Dan El esquissa alors un fugitif sourire et, répondant à l’appel au secours du Mendiant de l’Espace, rompit son combat avec l’hétéropage. Le temps pressait et il lui fallait sauver le musicien.
Le jeune Ying Lung agit et ce, d’une manière inattendue et radicale à la fois. Il commença par figer le continuum espace-temps local, comme s’il n’était question que de mettre sur pause un disque laser ou un DVD. Puis, saisissant la main tranchée de Joseph, il ressouda celle-ci littéralement au membre amputé.
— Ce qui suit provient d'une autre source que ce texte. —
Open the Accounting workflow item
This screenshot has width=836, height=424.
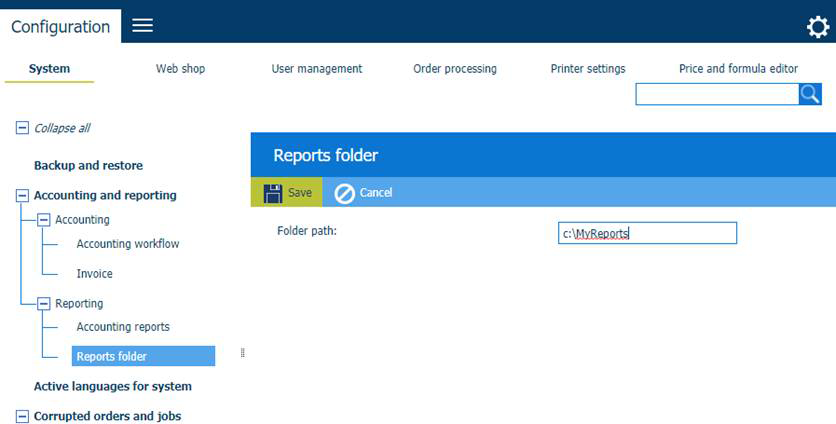pyautogui.click(x=128, y=244)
Son action ne devait pas s’arrêter là.
Malgré la suspension du temps, trois personnes gardaient l’entier contrôle de leurs mouvements. Dan El lui-même, bien évidemment, mais également l’espion hétéropage, ce qui était tout à fait surprenant, et Shah Jahan. Alexandra Alexeï profita de la distraction du commandant Wu pour s’enfuir, avalée par un portail inter dimensionnel bienvenu.
Avant de disparaître, l’être double lança en russe à l’adresse de Daniel Lin:
- Nous nous retrouverons, très cher ennemi!
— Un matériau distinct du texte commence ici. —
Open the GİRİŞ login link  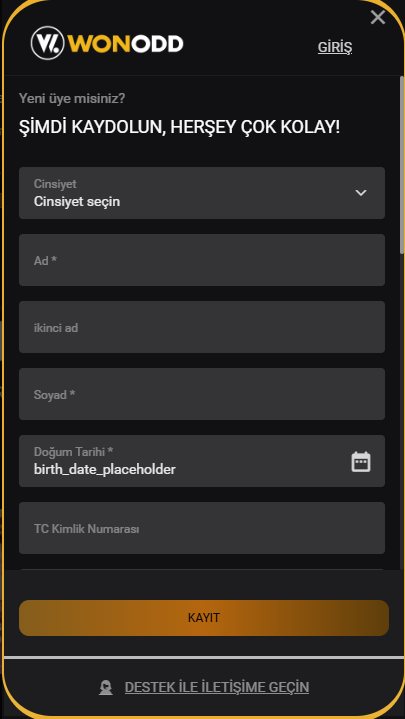click(x=335, y=47)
Croisant le regard fataliste de l’Eurasien, le prince Moghol sourit tristement et pensa:
- Allons! Il m’appartient de partir à la poursuite de ce monstre hideux.
Obéissant comme un chien fidèle à son maître, le Baphomet répondit à l’Indien. Avec l’assentiment du Ying Lung, le prince Moghol se dématérialisa. Hochant la tête, Daniel Lin formula les paroles suivantes:
- Le Baphomet Lui seul vous permet de vous mouvoir librement dans ce temps suspendu. J’aurais dû y penser. Bonne chance et à bientôt.
Puis, pour lui-même, il rajouta:
- Réactivons le disque puisque je ne puis faire autrement.
Le temps reprit son cours. La lame de la rapière de Gaston de la Renardière transperça le bras de l’Anglo-américain. Mais le comédien ne sourcilla pas le moins du monde. C’était comme si l’ancien mousquetaire avait traversé un hologramme et rien d’autre. Décontenancé, le maître d’armes ne para pas le coup qui s’ensuivit. En ricanant, le Prisonnier de Zenda venait d’enfoncer son estoc dans l’épaule de l’émule de Porthos.
Grimaçant, le géant tomba à genoux.
Fier de ce fait d’arme, Stewart chercha l’approbation de Mason. Mais déjà, autour de lui, le calme revenait. Peter Lorre sortait de sa cachette ainsi que ce vieux bouc de Richelieu.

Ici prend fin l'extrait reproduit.